The next week, at her Aunt Dexi's house, I came. Mama pushed once, mama pushed twice and there I was.  She named me Dexi because her Aunt Dexi was so good to us then, but she called me (and still calls me) Willie after the old man because she loved him.  "Willie," she often says to me, "I wish you woulda known the old man— jealous as he wanted to be, but he sure did baby me. Took real good care of me." And then she smiles like Willie is in the room.  She's been talking about him lately because Willie died last week at the age of 86.   Mama found out about it in the paper. She cried for a day or so after finding out and told everyone she knew about her time with Willie. After she heard the news of his passing, she invited some folks (all of them women) over and talked on and on about him: "He used to call me Sugah," she said, "no R, just sugah." And the women leaned in close, listening— half of them wishing (I could see it in their eyes) that they had a man that cared enough to call them Sugah. 

Then after talking about Willie, she'd start in on my father and how he wasn't worth a flip.  Took off the day she told him the news of me. He packed up all his stuff while she was at work, she says, and she hasn't seen him since. The folks she had over just listened and nodded and said "mm hmm" and cried a little bit when mama would start crying. Well, Miss Lily didn't cry. She frowned most of the time while mama talked.  When Miss Lily was leaving, I heard her say to Miss June: "I don't understand why she was messin with that old man in the first place. She was barely 25 and living with a man almost dead." Miss Lily called herself whispering, but I heard her. Miss June just smiled and said nothing. She knew I had heard Miss Lily so she didn't want to get caught agreeing because she knew as soon as they were gone, I'd run and tell mama what was said.  Mama didn't care, though, when I told her about Miss Lily. She just said, "Ol' Closed-legs-Lily wouldn't understand" and she started cutting the obituary out of the paper like she was cutting coupons. I don't know how many papers she had with Willie's obituary in it, but I know it was more than five.

But there is something I heard Miss Lily say that I didn't tell mama. I started out to tell her, but then I decided not to.  One time, in the grocery store, a few days after mama had had those women over, I overheard Miss Lily and Miss June (Miss June is always with her) talking in the fruit & vegetable aisle.  Miss Lily said: 

"First, it's the old man— next it's gonna be that young fool."

"What are you talking about, Miss Lily," Miss June said, looking

around.  She couldn't see me, so she wasn't worried this time about keeping quiet now.

"That young boy at the drugstore— one that runs the register," Miss Lily said. "He's barely out of his twenties good and I see Mary (that's my mama's name) giving him the eye." Miss Lily put her nose up to a peach and threw it back, then said:

"And he's been givin her the eye right back. I even saw him let her get away without paying for a bottle of  nail polish remover.

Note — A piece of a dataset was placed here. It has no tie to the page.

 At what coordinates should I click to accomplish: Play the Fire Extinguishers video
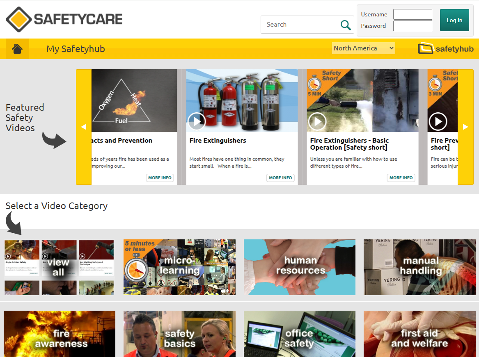pos(197,121)
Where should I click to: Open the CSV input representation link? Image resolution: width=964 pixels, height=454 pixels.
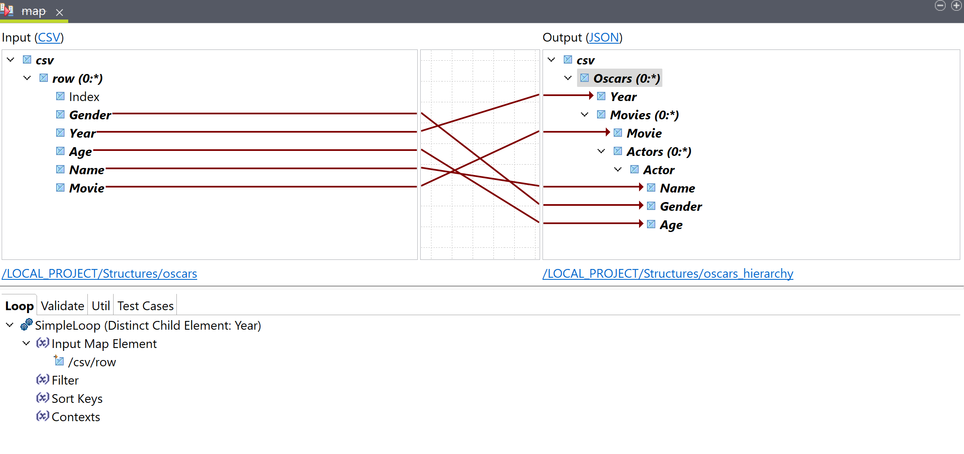pyautogui.click(x=49, y=37)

I started to say something, but I said to myself 'Lily this isn't your business.'" I had to laugh at that because everything is Miss Lily's business.  I think they mighta heard me laughing, but that didn't stop them; the ladies went right on talking about mama and how she don't ever mess with anybody her own age.  Miss Lily said, "Even Dexi's father wasn't close to Mary's age.  He was a kid when Mary got hold of him." June just nodded and mm-hmm'd like she was humming a tune.  Sometimes I got the feeling Miss June wanted to say something, but Miss Lily was doing most of the talking. Though Miss June did finally get a word in. And when she did, she said to Miss Lily:

"Now I don't really care for the things Mary does, but it ain't our business."  Miss June frowned, disappointed with the peaches too. "But to tell you the truth Lily, I don't think age really matters none."  Miss June said this almost in a whisper, but Miss Lily (of closed legs, but open ears) caught it and she roared with laughter— she had to hang on to her shopping cart to keep from falling over from her heavy haas and hees.  

"June," Miss Lily said, "the heat must be getting to you." And she kept on laughing up and down the aisles.